The arboretum's herbarium, a scientific research facility, has more than 500,000 dried pressed plant specimens from throughout the world. Some of those specimens date to 1750.

"We even have some specimens that were collected by [American explorers] Lewis and Clark" in 1804, said Eric Neumann, director of education at the arboretum.

The scientists also breed and develop new trees, shrubs and other plants that can withstand air pollution and sudden temperature changes.

The 53 bonsai trees donated by the Nippon Bonsai Association of Japan are among the most impressive collections. Most of the tiny, delicate trees are more than 100 years old, and the great-granddaddy of them all is a Japanese white pine that is over 360 years old.

"The bonsai collection is just amazing," said Evelyn Edson, who teaches a class in Japanese culture in Charlottesville and visited the last week with her class. "I've never seen anything quite like that 360-year-old tree."

A staff of 80 researchers, groundskeepers, botanists and administrators maintains the arboretum, which includes two facilities in Maryland -- one on 80 acres in Glenn Dale and other on 200 acres in Beltsville.

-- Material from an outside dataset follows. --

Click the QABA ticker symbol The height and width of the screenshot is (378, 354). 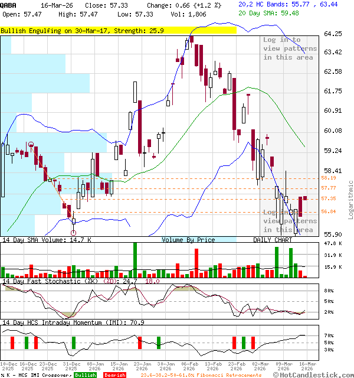pos(9,4)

The arboretum, which operates on an annual budget of $3.8 million, is the only federally funded arboretum in the country.

"We're using so much of our land to build shopping centers and parking lots that in a few years our grandchildren won't even know what a plant looks like, especially plants like these," said Ruth Virdin, of Clayton, Del., during a recent visit to the arboretum. "That's why a place like this is so important."